Bridget Jones’s Baby is a charming return to form Lindsey Bahr | The Associated Press – September 12, 2016
Renée
Zellweger is charming as ever in “Bridget Jones’s Baby ,”
a lively return to form for the unlikely trilogy about an ordinary woman
and her professional and romantic woes. It turns out a little break is
just what this series needed to find its footing after the manic missteps
of “Bridget Jones: The Edge of Reason,” which fell into some of the
all too common traps of sequels looking to up the stakes (hello, Thailand
prison sequence). That’s
likely due to the fact that Sharon Maguire, who directed the practically
perfect “Bridget Jones’s Diary,” is back (Beeban Kidron directed the
second), working from a script from author Helen Fielding, Emma Thompson
(very funny as an unamused doctor) and Dan Mazer. Let’s
get over the silly fact that this movie essentially had to press reboot on
the happy ending of the second, when Bridget said at the end how even at
33 she was able to find love and happiness with one Mark Darcy (Colin
Firth). Cut to 12 years later (between movies), Bridget is in her 40s and
Mark Darcy has gone off and married someone else. But
this is an evolved Bridget. Sure,
she might be eating dessert alone in that same old London flat on that
same old couch listening to the same old Celine Dion song, but it’s not
tragic. It just is. Her friends all flaked on her and so she has a night
by herself. The sense is “whatever” not “woe is me.” Indeed,
her life looks pretty good. She’s now a high-profile TV news producer
who seems happy at work – gone are the fireman’s pole humiliations of
on-camera life. She’s also fitter (and quite happy about it) and has
gotten a fancier wardrobe befitting of her success. When
her younger friend and co-worker Miranda (a terrific Sarah Solemani)
invites her to a weekend getaway, Bridget arrives at the airport looking
like a Nancy Meyers leading lady in cream and white. Of course, she
doesn’t realize they’re going to an outdoor music festival. So, she
falls in some mud, but she also gets the attention of Jack (Patrick
Dempsey). He’s a single, not sleazy relationship guru who is immediately
smitten with Bridget. She
has a good time with Jack and goes on her way. A few weeks later, she
finds herself having an unexpectedly romantic night with a now-separated
Darcy. She walks away from that, too, and continues on with life until she
gets the news that she’s pregnant. It could be either Darcy’s or
Jack’s. Both
men hop to the challenge, trying to out-partner one another at every turn.
Is this a fantasy, or is this just men being kind to the woman who is
possibly carrying their child?
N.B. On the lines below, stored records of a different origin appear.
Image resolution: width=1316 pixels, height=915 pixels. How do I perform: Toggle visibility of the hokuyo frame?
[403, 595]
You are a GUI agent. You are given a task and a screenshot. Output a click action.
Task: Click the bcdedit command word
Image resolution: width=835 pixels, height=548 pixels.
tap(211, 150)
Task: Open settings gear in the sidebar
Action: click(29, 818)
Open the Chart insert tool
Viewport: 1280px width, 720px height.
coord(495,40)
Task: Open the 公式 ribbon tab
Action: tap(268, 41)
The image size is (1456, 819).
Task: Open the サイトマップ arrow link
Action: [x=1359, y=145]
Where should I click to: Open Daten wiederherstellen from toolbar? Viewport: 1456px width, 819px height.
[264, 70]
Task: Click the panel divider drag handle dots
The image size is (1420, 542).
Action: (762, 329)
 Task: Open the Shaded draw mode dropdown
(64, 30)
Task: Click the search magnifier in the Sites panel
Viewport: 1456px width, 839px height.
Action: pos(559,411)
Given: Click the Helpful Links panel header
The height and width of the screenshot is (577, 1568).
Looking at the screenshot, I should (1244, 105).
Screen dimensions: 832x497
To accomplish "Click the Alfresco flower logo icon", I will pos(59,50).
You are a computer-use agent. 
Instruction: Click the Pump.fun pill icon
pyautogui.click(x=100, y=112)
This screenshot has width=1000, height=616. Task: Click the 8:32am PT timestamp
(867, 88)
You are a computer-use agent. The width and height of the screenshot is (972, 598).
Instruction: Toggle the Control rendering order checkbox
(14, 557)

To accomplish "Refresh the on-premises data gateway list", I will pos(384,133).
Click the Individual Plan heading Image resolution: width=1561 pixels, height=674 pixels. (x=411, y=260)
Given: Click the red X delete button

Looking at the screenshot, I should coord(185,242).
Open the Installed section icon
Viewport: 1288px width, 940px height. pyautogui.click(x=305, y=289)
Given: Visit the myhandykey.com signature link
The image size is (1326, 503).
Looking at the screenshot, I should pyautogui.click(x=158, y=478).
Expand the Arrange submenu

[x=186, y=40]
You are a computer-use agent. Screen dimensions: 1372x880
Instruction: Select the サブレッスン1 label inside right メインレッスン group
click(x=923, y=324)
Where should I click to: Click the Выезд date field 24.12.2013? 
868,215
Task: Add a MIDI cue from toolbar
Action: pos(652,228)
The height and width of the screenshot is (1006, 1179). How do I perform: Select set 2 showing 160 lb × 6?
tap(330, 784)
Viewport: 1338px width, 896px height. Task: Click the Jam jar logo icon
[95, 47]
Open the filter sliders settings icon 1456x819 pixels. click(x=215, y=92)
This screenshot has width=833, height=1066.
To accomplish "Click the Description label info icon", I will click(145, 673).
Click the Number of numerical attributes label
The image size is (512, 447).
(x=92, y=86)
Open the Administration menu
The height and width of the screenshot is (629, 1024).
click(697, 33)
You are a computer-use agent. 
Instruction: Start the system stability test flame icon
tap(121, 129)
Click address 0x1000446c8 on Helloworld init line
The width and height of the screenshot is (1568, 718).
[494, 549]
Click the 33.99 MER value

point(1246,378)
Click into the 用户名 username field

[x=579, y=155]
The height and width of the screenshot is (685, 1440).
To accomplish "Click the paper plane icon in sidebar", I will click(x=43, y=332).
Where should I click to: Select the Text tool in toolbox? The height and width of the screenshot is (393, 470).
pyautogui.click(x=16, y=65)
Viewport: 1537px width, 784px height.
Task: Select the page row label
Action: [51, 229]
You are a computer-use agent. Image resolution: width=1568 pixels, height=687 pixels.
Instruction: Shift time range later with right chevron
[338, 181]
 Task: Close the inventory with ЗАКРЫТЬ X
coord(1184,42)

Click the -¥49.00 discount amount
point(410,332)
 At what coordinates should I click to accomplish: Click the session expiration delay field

Does it really matter? Much
of the original cast is back and wonderful (Jim Broadbent, Gemma Jones,
Sally Phillips and Shirley Henderson), save for a sorely missed Daniel
Cleaver (Hugh Grant). You’ll find out what happened to him. There
is still a madcap, slapstick jitteriness to dear Bridget, but calmness has
emerged, too – that of a woman who has finally grown into her own skin.
She is messy in that way that women in other rom-coms “say” they are
but never actually are. And she is certainly not the other single gal of
her time, Carrie Bradshaw, who seemed to become less and less relatable as
the years went by. Though
the premise of “Bridget Jones’s Baby” makes it all seem like it’s
all about the guy again, it’s never felt so much like Bridget’s story.
The man is just gravy. This movie, for all its comedic ridiculousness and
wild circumstance of the paternity crisis, is a jubilant celebration of
women. If
we’re lucky, we’ll get to check in with her again in another few
years. “Bridget
Jones’s Baby,” a Universal Pictures release, is rated R by the Motion
Picture Association of America for “language, sex references and some
nudity.” Running time: 122 minutes. Three stars out of four.